No dia 28 de maio daquele ano, a Superintendência da Polícia Federal no Rio Grande do Norte informou ter recebido informações sobre a possibilidade de um atentado a bomba a ser realizado no Brasil, Colômbia ou Bolívia.
De acordo com o relatório, a organização por trás dos ataques seria o Hezbollah e as informações sobre o suposto ataque teriam sido repassadas por agências de segurança de países da América do Sul.
"Informações repassadas por órgãos de inteligência na América do Sul sinalizam que unidade especial do Hezbollah, em conjunto com a unidade especial do Irã (Força Qods) estariam atuando no planejamento de atentados na América Latina, particularmente no Brasil, na Colômbia e na Bolívia", diz um trecho do documento.
O documento cita os nomes de duas pessoas que teriam sido apontadas como suspeitas de integrar o grupo. Seus nomes, no entanto, aparecem tarjados no documento. Elas foram, segundo o relatório, incluídas no antigo Sistema Nacional de Procurados e Impedidos (Sinpi).
A BBC News Brasil não conseguiu verificar se as pessoas citadas no documento chegaram a ser presas.
Hezbollah e o tráfico de drogas
Um dos pontos que mais preocupa as autoridades brasileiras e estrangeiras em relação à atuação do Hezbollah no Brasil e na região da Tríplice Fronteira é a possibilidade de o grupo estar ligado a facções criminosas que exploram o tráfico internacional de drogas.
Relatórios do governo norte-americano também mencionam essa possibilidade.

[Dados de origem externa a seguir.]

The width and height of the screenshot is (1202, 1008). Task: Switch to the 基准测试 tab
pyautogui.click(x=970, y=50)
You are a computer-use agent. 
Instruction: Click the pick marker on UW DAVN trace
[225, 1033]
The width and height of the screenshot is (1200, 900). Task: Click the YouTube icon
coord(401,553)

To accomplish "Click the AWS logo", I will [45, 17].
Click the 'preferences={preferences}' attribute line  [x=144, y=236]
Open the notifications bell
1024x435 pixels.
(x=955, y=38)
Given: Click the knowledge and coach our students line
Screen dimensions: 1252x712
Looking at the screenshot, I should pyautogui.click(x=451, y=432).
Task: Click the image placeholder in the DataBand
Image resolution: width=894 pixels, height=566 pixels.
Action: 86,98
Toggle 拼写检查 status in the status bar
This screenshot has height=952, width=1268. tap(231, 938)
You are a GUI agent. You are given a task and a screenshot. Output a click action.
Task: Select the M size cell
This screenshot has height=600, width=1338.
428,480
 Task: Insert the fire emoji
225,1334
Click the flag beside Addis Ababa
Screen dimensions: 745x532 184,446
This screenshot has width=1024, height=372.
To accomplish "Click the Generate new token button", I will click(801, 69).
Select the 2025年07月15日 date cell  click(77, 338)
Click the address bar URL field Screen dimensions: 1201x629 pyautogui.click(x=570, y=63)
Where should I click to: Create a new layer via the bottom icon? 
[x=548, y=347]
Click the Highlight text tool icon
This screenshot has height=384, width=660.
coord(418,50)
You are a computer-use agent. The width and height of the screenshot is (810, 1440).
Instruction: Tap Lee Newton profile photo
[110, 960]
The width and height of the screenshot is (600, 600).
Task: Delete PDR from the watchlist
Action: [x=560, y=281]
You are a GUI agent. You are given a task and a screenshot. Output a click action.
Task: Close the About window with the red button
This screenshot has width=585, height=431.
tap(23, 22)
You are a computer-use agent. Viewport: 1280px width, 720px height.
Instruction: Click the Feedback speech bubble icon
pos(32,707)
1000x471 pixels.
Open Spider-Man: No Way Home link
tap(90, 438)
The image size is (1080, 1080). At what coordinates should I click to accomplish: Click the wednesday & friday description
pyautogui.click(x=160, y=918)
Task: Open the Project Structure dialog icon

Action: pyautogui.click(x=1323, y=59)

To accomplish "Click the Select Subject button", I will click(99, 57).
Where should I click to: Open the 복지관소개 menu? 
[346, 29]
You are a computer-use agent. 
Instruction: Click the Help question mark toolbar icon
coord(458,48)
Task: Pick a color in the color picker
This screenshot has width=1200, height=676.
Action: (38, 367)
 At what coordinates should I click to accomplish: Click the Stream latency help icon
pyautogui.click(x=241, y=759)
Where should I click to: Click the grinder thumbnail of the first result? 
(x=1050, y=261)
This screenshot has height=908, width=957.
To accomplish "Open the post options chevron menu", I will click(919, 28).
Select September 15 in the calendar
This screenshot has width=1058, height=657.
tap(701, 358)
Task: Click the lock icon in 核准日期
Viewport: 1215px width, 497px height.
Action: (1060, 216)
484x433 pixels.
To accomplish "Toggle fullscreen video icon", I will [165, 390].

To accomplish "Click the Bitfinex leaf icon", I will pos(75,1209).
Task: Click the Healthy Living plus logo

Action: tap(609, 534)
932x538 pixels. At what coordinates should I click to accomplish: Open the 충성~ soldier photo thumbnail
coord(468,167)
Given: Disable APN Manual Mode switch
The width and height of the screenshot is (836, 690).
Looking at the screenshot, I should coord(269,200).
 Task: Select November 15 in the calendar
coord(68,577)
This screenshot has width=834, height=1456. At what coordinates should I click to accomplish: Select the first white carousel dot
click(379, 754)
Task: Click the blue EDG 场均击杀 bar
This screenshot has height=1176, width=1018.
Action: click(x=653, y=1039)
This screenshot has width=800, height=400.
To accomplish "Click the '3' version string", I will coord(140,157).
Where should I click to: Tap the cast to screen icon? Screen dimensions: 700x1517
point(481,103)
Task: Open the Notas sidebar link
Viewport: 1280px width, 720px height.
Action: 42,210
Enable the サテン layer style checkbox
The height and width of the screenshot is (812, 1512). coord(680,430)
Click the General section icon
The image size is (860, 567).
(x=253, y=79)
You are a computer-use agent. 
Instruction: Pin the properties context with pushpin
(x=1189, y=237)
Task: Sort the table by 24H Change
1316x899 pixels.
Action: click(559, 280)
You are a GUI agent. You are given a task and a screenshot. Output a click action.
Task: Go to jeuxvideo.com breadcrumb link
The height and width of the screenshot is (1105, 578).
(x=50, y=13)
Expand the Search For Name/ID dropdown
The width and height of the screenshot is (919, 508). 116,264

No Brasil, essa ligação foi levantada durante as investigações em torno de um brasileiro apontado como traficante internacional de drogas ligado ao Primeiro Comando da Capital (PCC). Segundo as investigações da Polícia Federal, ele seria um dos principais nomes da facção na fronteira do Brasil com o Paraguai. Seu nome é Elton Leonel Ruminich da Silva, conhecido como "Galã".
Segundo informações repassadas à Justiça Federal do Rio de Janeiro pela Secretaria de Administração Penitenciária fluminense, foram encontrados indícios de que "Galã" mantinha ligação com integrantes do Hezbollah e que ele e seus supostos comparsas teriam montado um plano de fuga. Até 2019, ele estava preso na penitenciária Laércio da Costa Pellegrino, conhecida como Bangu 1, no Rio de Janeiro.
Após o repasse das informações, a Justiça Federal autorizou a transferência de "Galã" para um presídio federal de segurança máxima.
Procurado pela BBC News Brasil, o advogado de Elton Leonel Ruminich da Silva, Eugenio Malavasi, negou as supostas ligações do seu cliente com o Hezbollah.
"Essas conexões nunca foram provadas. Não existem. Não há nenhum elemento factual que corrobore essa vinculação", disse Malavasi.
O professor Jorge Lasmar diz que investigações da Polícia Federal também identificaram ligações entre o Hezbollah e o PCC. Isso ocorreria principalmente por conta das atividades ilegais executadas pelo Hezbollah envolvendo contrabando e tráfico de drogas.
“As evidências em relação a isso estão cada vez maiores. Um documento de 2014 da Polícia Federal aponta essa parceria com o PCC e os Estados Unidos sempre apontam essa ligação”, afirma.
Lasmar explica que essa relação ocorre porque o Hezbollah usa diversas rotas brasileiras comandadas pelo PCC para traficar drogas, como a tríplice fronteira e o aeroporto de Guarulhos. E, para isso, precisa negociar com a facção paulista.